**LISTED ENTRIES**:
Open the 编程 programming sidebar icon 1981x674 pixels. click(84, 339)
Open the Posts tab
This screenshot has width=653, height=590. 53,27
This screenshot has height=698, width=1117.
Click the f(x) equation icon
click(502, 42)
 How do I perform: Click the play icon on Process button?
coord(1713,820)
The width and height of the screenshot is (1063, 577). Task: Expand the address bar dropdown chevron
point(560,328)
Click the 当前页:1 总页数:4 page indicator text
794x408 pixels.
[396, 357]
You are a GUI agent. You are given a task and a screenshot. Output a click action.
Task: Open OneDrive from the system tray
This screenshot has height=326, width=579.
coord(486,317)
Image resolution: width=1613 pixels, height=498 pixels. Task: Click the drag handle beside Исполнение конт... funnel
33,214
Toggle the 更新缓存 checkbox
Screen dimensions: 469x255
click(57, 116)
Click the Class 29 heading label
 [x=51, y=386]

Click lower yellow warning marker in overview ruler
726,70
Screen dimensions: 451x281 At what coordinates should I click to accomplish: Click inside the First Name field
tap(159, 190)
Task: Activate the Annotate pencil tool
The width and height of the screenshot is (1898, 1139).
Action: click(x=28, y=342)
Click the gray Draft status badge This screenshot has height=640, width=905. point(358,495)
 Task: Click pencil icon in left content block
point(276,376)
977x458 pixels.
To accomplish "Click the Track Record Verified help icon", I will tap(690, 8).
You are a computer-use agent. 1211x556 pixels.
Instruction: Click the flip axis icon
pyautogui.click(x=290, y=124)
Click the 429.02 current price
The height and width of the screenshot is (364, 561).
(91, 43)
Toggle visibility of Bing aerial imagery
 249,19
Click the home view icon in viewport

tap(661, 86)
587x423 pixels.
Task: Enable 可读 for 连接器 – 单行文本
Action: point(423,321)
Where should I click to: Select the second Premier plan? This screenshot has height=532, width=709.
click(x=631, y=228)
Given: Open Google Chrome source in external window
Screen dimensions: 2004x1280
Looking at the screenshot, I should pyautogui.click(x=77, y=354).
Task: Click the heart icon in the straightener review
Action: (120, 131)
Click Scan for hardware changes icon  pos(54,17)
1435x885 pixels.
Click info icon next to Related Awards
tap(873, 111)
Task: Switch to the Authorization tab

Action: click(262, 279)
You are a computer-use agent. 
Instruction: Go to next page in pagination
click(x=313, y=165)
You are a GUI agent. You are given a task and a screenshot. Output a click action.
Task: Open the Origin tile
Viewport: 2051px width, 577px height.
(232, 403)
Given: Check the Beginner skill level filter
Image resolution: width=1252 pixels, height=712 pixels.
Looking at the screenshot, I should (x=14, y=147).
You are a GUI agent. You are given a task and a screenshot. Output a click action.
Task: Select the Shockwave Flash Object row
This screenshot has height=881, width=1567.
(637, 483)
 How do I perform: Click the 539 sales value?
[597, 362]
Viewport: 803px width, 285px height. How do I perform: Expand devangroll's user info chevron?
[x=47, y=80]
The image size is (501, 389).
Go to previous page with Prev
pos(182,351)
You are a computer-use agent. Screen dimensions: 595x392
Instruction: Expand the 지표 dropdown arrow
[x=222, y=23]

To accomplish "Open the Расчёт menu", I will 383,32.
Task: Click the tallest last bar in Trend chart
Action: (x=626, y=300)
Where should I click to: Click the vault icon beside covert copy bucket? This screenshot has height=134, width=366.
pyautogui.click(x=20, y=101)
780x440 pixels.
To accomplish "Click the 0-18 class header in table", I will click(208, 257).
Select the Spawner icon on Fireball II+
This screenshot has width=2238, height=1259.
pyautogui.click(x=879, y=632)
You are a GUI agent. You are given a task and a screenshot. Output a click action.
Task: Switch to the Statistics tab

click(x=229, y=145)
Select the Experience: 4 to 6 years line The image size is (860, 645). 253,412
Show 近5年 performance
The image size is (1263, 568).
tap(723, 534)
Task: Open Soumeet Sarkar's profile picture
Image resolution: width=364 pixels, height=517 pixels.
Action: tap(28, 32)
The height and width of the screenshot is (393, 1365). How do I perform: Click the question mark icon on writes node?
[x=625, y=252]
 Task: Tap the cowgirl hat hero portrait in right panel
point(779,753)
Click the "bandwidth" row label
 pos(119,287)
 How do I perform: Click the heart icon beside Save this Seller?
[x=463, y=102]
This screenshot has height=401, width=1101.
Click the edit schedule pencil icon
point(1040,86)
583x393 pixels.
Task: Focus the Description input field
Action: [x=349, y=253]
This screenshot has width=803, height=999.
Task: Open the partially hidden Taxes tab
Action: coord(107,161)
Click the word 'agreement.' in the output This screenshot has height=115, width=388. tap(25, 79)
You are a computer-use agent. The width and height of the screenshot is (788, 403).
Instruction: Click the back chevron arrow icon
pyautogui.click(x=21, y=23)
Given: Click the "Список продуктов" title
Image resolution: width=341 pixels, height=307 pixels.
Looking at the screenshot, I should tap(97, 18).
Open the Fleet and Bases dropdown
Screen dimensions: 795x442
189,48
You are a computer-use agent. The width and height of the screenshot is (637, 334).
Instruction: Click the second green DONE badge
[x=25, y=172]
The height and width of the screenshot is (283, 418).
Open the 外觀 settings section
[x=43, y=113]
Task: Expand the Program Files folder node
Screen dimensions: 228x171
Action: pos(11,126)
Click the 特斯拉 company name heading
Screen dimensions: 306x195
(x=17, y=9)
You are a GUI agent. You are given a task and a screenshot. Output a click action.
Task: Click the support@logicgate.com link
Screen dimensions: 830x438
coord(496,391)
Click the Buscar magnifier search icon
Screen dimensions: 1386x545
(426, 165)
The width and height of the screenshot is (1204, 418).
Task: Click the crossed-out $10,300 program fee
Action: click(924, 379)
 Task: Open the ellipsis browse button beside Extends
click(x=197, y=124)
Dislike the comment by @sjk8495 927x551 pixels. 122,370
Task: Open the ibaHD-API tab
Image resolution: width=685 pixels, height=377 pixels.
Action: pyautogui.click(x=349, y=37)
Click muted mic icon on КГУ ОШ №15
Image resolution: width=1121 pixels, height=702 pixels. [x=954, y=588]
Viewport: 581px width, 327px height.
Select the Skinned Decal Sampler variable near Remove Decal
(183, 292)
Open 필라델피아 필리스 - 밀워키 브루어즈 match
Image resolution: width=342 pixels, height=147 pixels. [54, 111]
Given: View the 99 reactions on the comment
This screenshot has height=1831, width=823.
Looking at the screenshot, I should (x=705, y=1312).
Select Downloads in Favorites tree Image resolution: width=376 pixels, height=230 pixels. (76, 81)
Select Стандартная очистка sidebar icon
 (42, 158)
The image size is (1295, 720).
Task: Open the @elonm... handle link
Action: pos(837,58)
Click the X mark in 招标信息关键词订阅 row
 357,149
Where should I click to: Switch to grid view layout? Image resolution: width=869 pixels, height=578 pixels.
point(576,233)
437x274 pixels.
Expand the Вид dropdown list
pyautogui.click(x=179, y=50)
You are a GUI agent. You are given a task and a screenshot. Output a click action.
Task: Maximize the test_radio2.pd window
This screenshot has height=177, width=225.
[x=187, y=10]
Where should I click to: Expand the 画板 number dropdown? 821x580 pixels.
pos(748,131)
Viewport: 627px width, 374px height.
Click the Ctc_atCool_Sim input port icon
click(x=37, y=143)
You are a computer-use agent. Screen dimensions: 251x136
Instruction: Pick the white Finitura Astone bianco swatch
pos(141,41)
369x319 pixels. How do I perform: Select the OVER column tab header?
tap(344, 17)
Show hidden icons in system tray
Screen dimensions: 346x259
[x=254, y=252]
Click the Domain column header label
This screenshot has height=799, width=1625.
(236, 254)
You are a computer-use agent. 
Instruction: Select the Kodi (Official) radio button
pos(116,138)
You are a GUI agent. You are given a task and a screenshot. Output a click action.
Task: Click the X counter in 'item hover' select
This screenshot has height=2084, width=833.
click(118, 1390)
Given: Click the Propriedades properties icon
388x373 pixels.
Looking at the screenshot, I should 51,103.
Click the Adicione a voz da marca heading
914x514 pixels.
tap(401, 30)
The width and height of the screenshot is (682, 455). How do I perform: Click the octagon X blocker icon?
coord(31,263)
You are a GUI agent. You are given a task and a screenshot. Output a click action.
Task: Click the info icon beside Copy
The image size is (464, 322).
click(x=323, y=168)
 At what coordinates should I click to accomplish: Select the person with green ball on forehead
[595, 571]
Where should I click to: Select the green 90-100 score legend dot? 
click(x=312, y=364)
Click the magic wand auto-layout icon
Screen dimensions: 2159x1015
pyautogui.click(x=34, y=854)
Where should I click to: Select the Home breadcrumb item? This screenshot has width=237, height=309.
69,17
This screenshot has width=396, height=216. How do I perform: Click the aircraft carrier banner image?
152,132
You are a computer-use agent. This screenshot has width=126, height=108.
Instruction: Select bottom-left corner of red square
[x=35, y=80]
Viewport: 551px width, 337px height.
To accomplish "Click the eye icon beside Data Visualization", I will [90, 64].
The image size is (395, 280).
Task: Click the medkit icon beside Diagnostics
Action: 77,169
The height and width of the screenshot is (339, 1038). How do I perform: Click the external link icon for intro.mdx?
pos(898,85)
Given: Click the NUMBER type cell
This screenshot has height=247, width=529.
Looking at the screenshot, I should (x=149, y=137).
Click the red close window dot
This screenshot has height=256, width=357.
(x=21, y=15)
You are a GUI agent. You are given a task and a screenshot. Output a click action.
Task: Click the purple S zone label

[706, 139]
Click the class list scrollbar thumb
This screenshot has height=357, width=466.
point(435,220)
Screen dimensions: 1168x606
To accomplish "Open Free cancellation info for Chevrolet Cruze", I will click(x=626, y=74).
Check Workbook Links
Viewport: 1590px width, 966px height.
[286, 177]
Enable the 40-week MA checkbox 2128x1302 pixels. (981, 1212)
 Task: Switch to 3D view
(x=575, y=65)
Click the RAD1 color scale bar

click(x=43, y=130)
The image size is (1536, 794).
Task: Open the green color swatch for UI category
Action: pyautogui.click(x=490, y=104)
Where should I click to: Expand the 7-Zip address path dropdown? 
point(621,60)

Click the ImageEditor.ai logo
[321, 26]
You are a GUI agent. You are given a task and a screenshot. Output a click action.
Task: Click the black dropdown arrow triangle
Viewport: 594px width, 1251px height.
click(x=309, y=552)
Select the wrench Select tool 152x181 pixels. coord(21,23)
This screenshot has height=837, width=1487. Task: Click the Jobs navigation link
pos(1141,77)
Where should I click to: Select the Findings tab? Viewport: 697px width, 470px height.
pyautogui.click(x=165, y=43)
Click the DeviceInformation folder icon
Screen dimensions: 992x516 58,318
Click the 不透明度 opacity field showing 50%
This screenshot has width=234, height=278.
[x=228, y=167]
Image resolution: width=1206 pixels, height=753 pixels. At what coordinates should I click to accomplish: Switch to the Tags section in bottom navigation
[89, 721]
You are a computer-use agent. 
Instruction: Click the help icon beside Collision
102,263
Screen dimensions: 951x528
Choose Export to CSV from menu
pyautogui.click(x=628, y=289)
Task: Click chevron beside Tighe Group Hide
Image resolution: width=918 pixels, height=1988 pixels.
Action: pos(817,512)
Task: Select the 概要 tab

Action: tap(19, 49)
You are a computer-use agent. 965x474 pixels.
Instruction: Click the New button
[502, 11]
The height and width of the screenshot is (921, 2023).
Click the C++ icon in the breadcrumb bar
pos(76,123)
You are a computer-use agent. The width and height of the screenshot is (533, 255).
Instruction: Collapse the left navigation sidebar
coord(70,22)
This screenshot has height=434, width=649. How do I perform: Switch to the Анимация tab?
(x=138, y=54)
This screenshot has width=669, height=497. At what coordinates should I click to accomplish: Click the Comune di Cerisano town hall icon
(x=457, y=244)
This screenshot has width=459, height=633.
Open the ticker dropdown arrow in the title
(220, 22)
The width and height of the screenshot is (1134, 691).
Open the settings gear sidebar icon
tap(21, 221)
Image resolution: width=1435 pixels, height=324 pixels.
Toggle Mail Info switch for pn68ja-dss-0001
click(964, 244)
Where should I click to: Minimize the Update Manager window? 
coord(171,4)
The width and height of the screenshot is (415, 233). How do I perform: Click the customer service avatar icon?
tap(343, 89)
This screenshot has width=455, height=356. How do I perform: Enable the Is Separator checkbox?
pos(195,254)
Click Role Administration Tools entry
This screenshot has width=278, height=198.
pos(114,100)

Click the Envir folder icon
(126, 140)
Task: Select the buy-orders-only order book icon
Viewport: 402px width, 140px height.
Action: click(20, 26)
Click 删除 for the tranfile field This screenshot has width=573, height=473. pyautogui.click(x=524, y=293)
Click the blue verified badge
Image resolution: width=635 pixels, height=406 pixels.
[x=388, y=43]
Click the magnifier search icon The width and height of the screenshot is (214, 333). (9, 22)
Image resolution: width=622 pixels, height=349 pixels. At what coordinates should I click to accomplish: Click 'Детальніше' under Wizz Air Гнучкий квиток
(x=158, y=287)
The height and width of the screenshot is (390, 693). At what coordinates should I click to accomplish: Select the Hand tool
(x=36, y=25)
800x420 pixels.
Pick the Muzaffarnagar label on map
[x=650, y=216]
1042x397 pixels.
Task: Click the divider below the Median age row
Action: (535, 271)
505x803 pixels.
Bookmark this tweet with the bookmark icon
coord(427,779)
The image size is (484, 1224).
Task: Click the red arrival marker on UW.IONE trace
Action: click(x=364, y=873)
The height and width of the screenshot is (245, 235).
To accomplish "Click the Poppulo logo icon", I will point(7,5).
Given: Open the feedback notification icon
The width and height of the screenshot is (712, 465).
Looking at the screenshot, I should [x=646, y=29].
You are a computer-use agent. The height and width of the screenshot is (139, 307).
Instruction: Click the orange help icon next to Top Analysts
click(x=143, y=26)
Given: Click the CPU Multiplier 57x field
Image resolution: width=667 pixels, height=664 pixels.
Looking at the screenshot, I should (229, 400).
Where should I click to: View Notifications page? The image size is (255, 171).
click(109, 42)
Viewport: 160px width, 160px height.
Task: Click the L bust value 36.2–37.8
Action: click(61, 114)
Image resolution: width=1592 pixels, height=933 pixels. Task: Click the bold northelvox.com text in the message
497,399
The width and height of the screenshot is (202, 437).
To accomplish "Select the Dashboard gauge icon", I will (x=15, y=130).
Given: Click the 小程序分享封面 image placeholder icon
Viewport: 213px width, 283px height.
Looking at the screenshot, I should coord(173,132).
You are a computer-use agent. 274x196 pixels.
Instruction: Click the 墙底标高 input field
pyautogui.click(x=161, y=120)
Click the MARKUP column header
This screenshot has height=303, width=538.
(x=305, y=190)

**EXERCISE**: Copy out everything in the material above, from the line containing "780x440 pixels." down to the line containing "pyautogui.click(x=879, y=632)", with both of those lines included.

**FINAL ANSWER**:
780x440 pixels.
To accomplish "Click the 0-18 class header in table", I will click(208, 257).
Select the Spawner icon on Fireball II+
This screenshot has width=2238, height=1259.
pyautogui.click(x=879, y=632)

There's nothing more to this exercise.